5043.2	Disoptimal DB design for backup speed	NOVA::DICKSON		`Tue Feb 18 1997 15:59`	7
	How come there are so many small storage areas? There is processing overhead in BACKUP involved with having large numbers of storage areas being backed up at once. It takes a lot of memory too. Each storage area gets its own set of buffers and its own thread with stack space. How many tapes are being written in parallel? What type of tape drive is being used?
5043.3	how much overhead	M5::JHAYTER		`Tue Feb 18 1997 16:46`	23
	Liz, upping buffers made the problem worse. > How come there are so many small storage areas? I think the customer was just "testing". I didn't feel like creating a 10 gig db. >There is processing > overhead in BACKUP involved with having large numbers of storage areas > being backed up at once. It takes a lot of memory too. Each storage > area gets its own set of buffers and its own thread with stack space. That explains the some of the additional pgfile needed and some of the time. But the overall increase in cpu and page faulting still seems a bit out of line. 6x for cpu, 300x for pgflts, at least in my test. > How many tapes are being written in parallel? What type of tape drive > is being used? On the customer side don't know, I'll check. On my testing I was going to disk.
5043.4		DUCATI::LASTOVICA	Is it possible to be totally partial?	`Tue Feb 18 1997 16:53`	6
	I think that you can assume that the increase in CPU time is probably related to the increase in page faults. I suspect that RMU probably scales the number of 'somethings' based on the number of storage areas and/or the size of each. You might want to try doubling the process's working set limits and see of that helps.
5043.5		NOVA::DICKSON		`Wed Feb 19 1997 09:24`	23
	Performance degradation stops being linear and becomes exponential once key resources approach saturation. So it is entirely reasonable for a 2x increase in load to result in a 5x degradation in performance if you have pushed it over the knee in the curve. A formula useful for approximating performance is Tresponse = Tbase * (1 + (u/(1-u)) Where Tresponse is the time to complete an operation under load Tbase is the time to complete the operation in the absense of heavy load u is the fraction of the resource (CPU, network, or disk bandwidth for example) being used. You can see that as utilization approaches 1.0, Tresponse goes to infinity. 2000 storage areas with even one disk buffer (32kB) each needs 64 Megabytes of address space. It is not surprising that you are getting a lot of page faults. BACKUP attempts to read from all 2000 areas at once. (This is planned to change...)

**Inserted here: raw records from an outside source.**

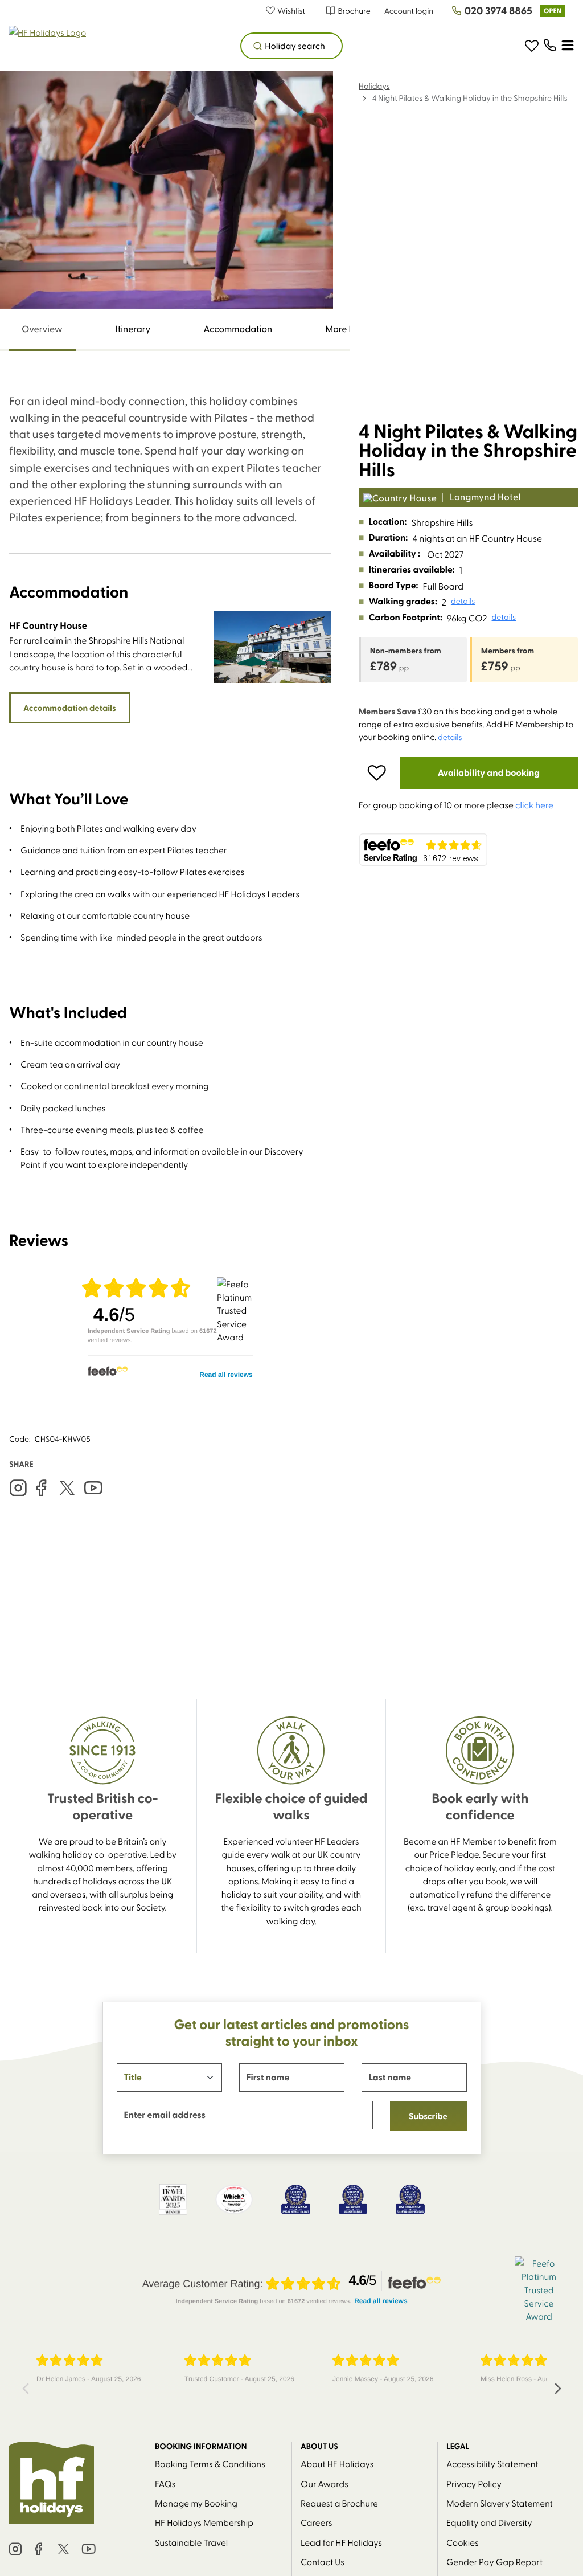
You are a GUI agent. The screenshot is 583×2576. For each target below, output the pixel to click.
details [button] (463, 601)
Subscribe (428, 2115)
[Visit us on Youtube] (93, 1488)
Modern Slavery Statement (499, 2503)
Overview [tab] (42, 328)
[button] (291, 11)
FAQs (165, 2483)
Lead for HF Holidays (341, 2542)
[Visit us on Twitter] (67, 1488)
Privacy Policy (474, 2483)
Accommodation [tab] (238, 328)
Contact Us (322, 2561)
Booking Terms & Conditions (210, 2463)
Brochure (354, 10)
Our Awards (324, 2483)
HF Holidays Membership (204, 2522)
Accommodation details (69, 707)
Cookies (462, 2542)
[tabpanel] (170, 898)
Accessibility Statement (492, 2463)
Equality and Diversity (489, 2522)
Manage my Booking (196, 2503)
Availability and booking (489, 772)
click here (534, 805)
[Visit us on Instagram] (18, 1488)
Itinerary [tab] (133, 328)
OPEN (552, 10)
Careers (316, 2522)
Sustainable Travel (191, 2542)
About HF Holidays (337, 2463)
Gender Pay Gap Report (494, 2561)
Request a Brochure (339, 2503)
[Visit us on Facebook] (41, 1488)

5043.6	Queueing Theory 101	NOVA::DICKSON		`Wed Feb 19 1997 14:50`	11
	For anyone trying to figure out how that formula could be correct, it works on probabilities. If the resource you want to use is idle, then your request will be processed right away, in time Tbase. If the resource you want to use is busy half the time on average, then when your request comes along you have a 50-50 chance of having to wait for a previous request to complete. The busier the resource, the greater the probability you will have to wait in a queue somewhere, and therefore the longer the queue as everybody else waits too. This formula takes all that into account, and is very useful for back-of-the-envelope calculations about performance scalability.